OBJECTIVE A: Duplicate the passage of the Dubai skyline thread from "# Best View" to "take it is ?".
OBJECTIVE B: Write the next part of the Dubai skyline thread, starting after its last line.

PAGE:
===============

# Best View of Dubai Skyline ????



## dubaisky (Aug 9, 2010)

Can anyone recommend their best view of Dubai and tell me from where the best vantage point to take it is ? 
Im keen to get a skyline of 'classic' Dubai preferably with water in the foreground that gives that 'Wow' factor ... Thanks


----------



## indoMLA (Feb 6, 2011)

At the Top - Burj Dubai?


----------



## Liamk (Jul 28, 2011)

Can't recommend vantage point with water but the views from inside neural racecourse are stunning. Really gives you the best view of downtown and the scale of the Burj Khalifa. Also you can see right down to the Marina.


----------



## Liamk (Jul 28, 2011)

Meydan even not neural. Stupid spell checker lol


----------



## dubaisky (Aug 9, 2010)

Thanks ... Is Neural the name of the RACECOURSE ? Just googled it and coming up blank ... Thanks


----------



## dubaisky (Aug 9, 2010)

Ah Ha ... thanks


----------



## B-Bear (Jan 29, 2010)

*skyline*

Go down to Ras Al Khor.
The skyline early evening just before the sun goes down is amazing.

===============

DATA PROVIDED:
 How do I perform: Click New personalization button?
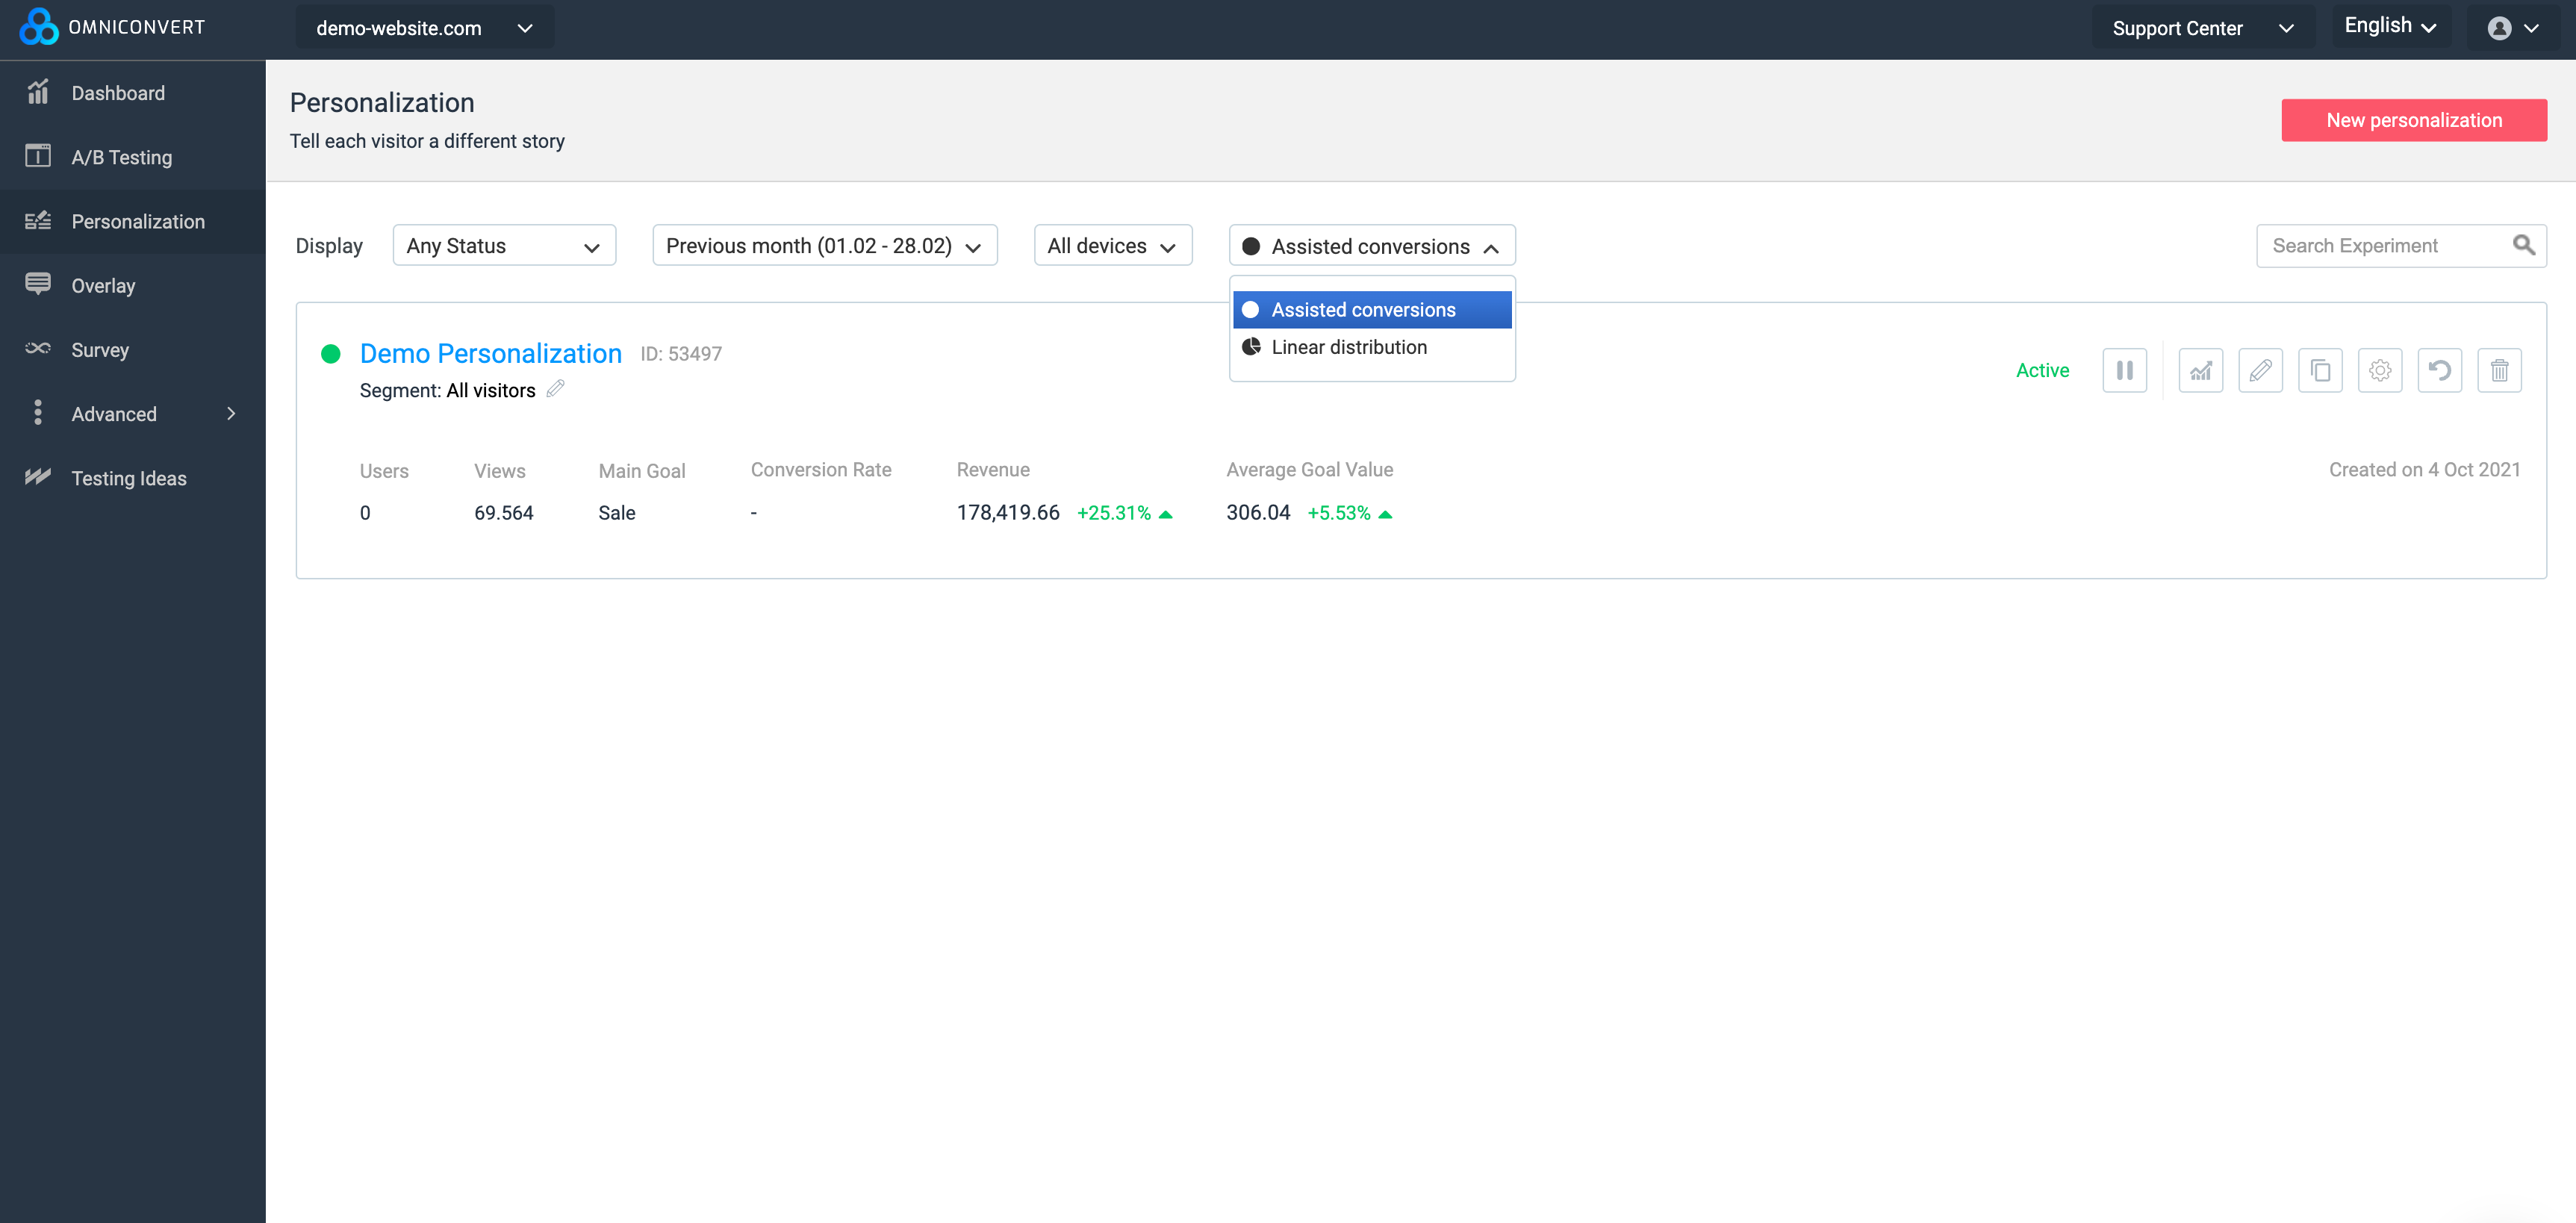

===============

TASK RESPONSE A:
# Best View of Dubai Skyline ????



## dubaisky (Aug 9, 2010)

Can anyone recommend their best view of Dubai and tell me from where the best vantage point to take it is ?

TASK RESPONSE B:
And if you don't know, Ras Al Khor is where you can see the flamingos.
So if you position yourself right and are taking pictures or setting up for painting, it could be one of the most amazing settings in Dubai.


----------



## dubaisky (Aug 9, 2010)

Thanks again or the ideas, appreciate them


----------



## BedouGirl (Sep 15, 2011)

B-Bear said:


> Go down to Ras Al Khor.
> The skyline early evening just before the sun goes down is amazing.
> And if you don't know, Ras Al Khor is where you can see the flamingos.
> So if you position yourself right and are taking pictures or setting up for painting, it could be one of the most amazing settings in Dubai.


I second that. Have seen some amazing photos taken from this aspect.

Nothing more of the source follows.